**What to produce**
Copy nothing but the lines from the line with "How do I perform: Redo" to the end of the records, retyped exactly. Pictures stay out.

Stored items

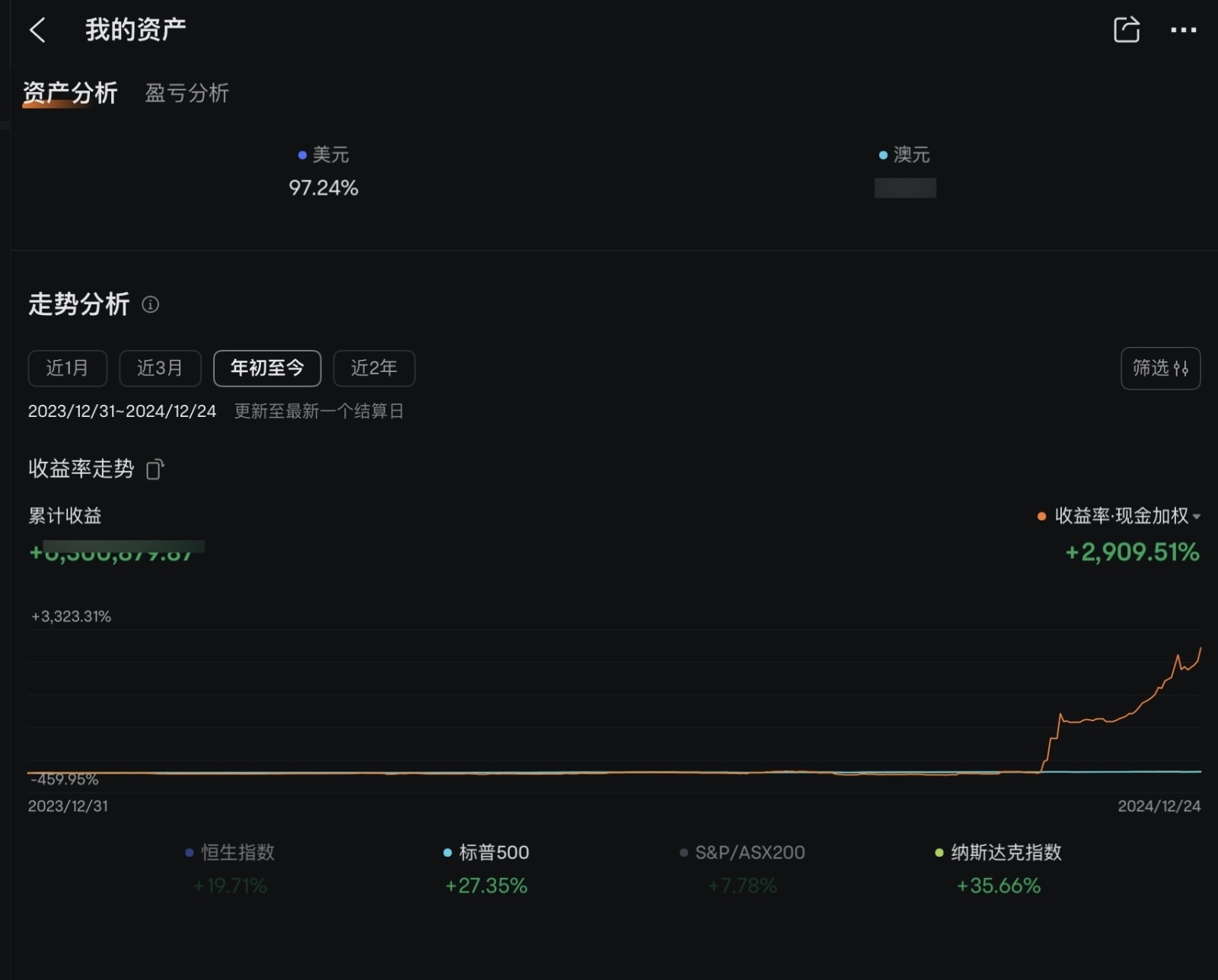
Task: Toggle the 纳斯达克指数 benchmark line
Action: 999,852
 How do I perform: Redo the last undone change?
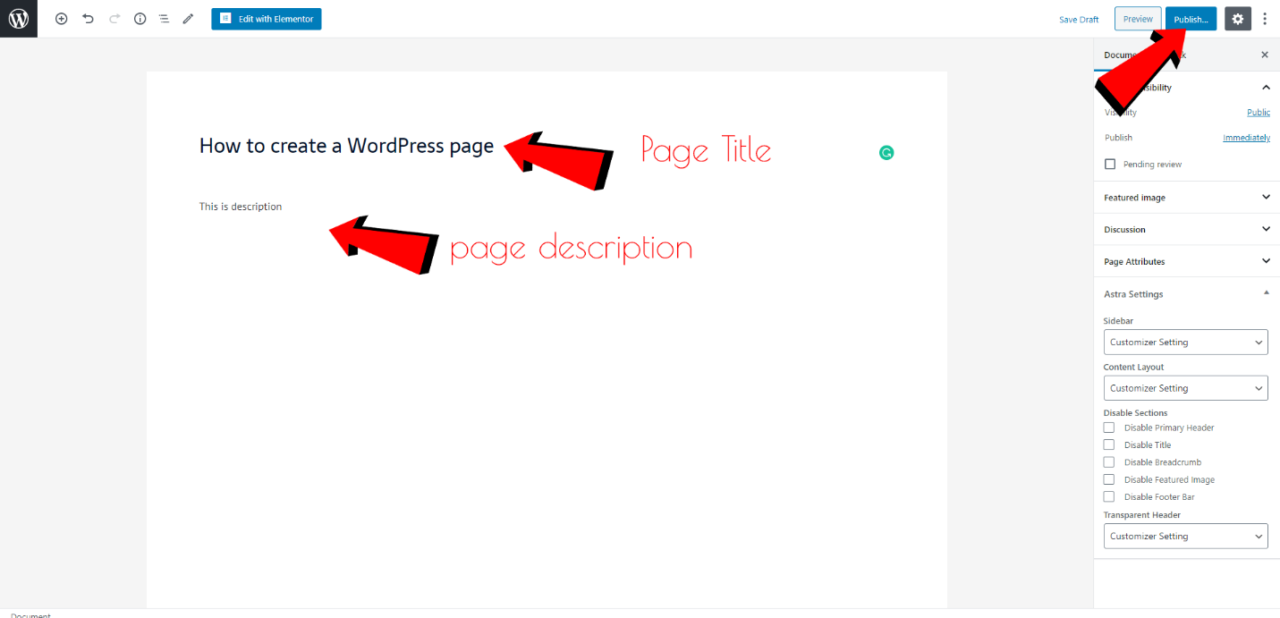tap(113, 18)
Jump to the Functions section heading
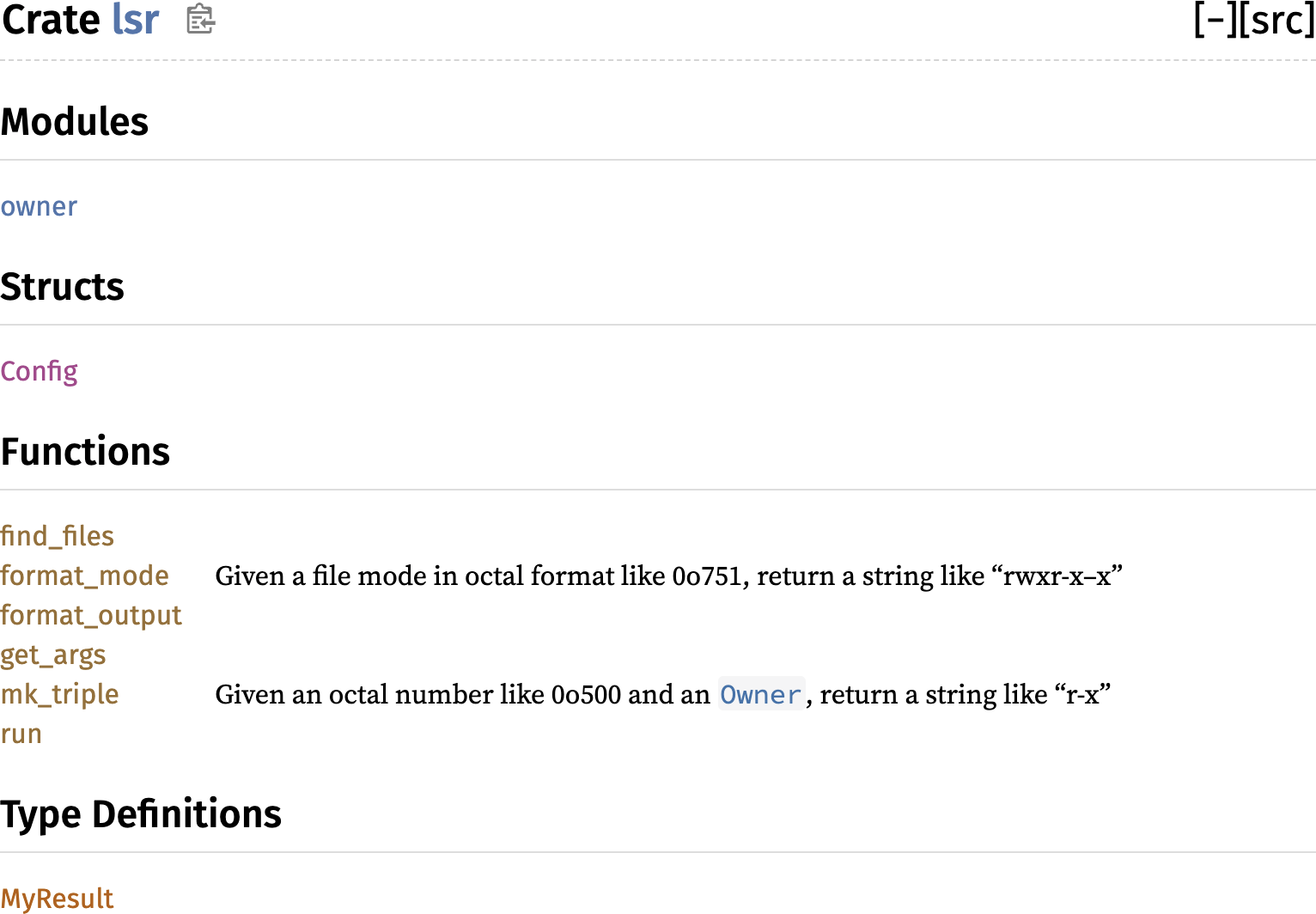This screenshot has width=1316, height=914. coord(85,452)
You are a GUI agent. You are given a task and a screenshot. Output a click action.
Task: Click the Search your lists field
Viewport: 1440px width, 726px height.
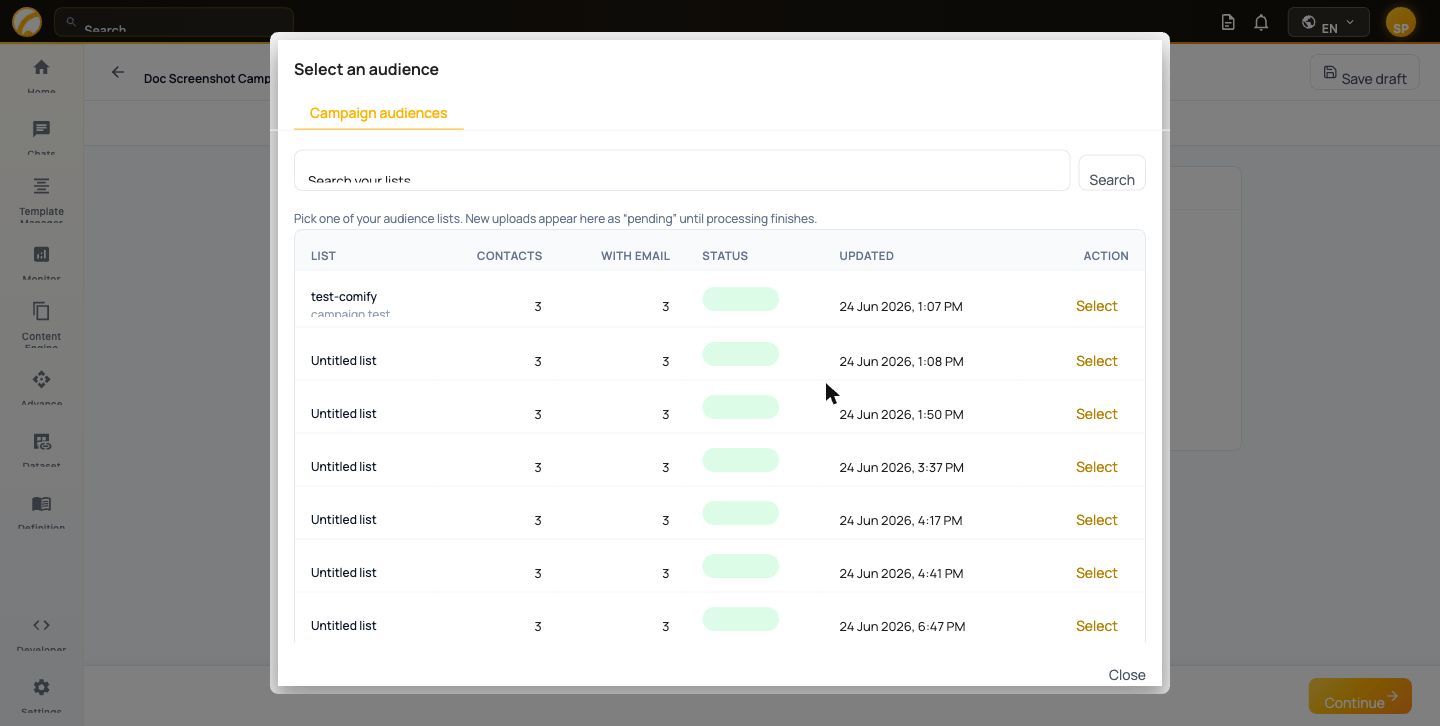tap(682, 171)
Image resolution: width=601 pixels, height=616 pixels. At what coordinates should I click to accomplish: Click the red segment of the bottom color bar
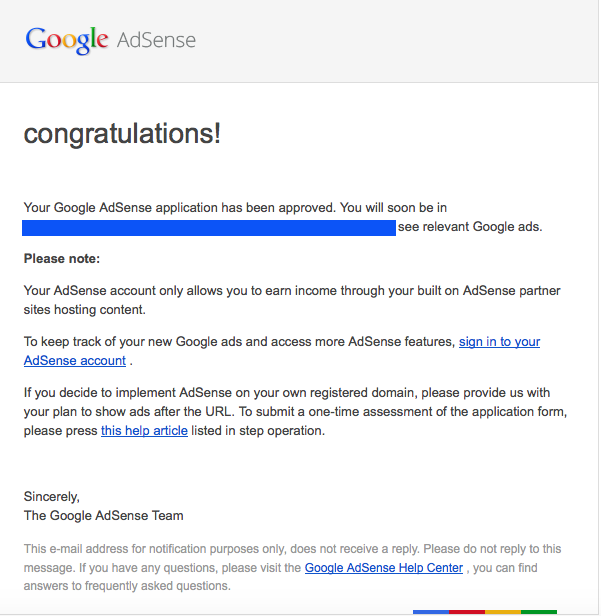[x=467, y=612]
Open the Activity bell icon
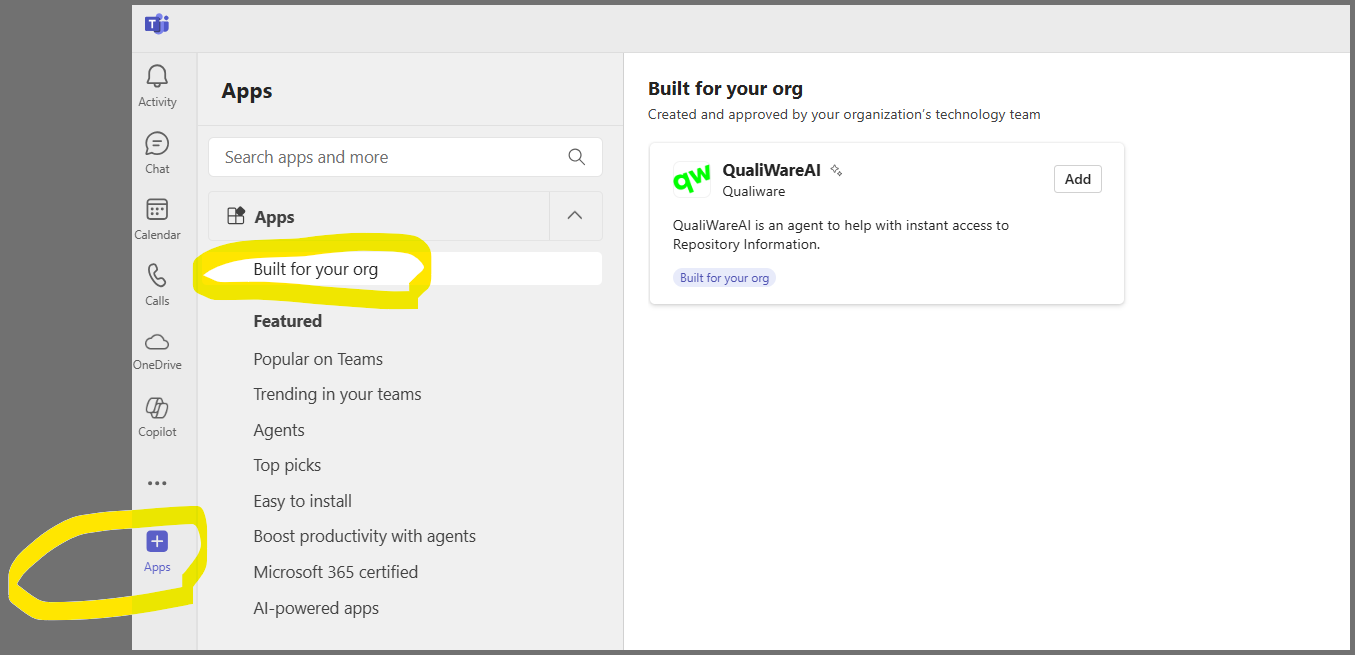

**Answer box**
 How do I perform: Redo the last undone change?
tap(113, 18)
Jump to the Functions section heading
This screenshot has width=1316, height=914. coord(85,452)
You are a GUI agent. You are given a task and a screenshot. Output a click action.
Task: Click the Search your lists field
Viewport: 1440px width, 726px height.
tap(682, 171)
Image resolution: width=601 pixels, height=616 pixels. At what coordinates should I click to accomplish: Click the red segment of the bottom color bar
[x=467, y=612]
Open the Activity bell icon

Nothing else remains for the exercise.